A crack in the pavement or a crack in perception?

By Steph MariePublished 12 months ago 8 min read
Runner-Up in The Moment That Changed Everything Challenge

“Good morning, Reya. Have a great day!” Carl’s familiar greeting broke through the quiet morning air.

“Thanks, Carl, you too!” Reya waved back, offering the same smile she had worn for weeks. Her voice sounded more automatic than she intended, the words slipping from her lips without much thought, mechanical, like they were on autopilot. The joy those daily exchanges once brought her had faded, losing their charm after her friend Lila disappeared last year.

“Relocated.” They’d told everyone. Off to pursue dreams elsewhere, apparently. The explanation still gnawed at Reya, never sitting right with her. Lila’s behaviour changed in those last few weeks, but she’d seemed upset and paranoid, not itching for a new experience.

Shaking her head, Reya pulled out the work order tablet and checked her first location.
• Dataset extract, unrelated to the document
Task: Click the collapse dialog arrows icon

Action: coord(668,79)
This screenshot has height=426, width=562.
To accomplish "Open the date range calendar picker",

Within minutes, she’d arrived at the flickering street lamp in the center of downtown. “Love an easy one to start the day,” she mumbled as she reached up to unscrew the bulb and sifted through her bag for its replacement.

“Looks great!” A random passerby called out.

“Thanks,” Reya replied without looking up from her task.

Once completed, she bent down to pack up her supplies when she noticed an irregularity in the sidewalk. Leaning in, she ran her gloved finger over the spot, feeling a slight groove. She gasped as her eyes narrowed in disbelief at the offending spot.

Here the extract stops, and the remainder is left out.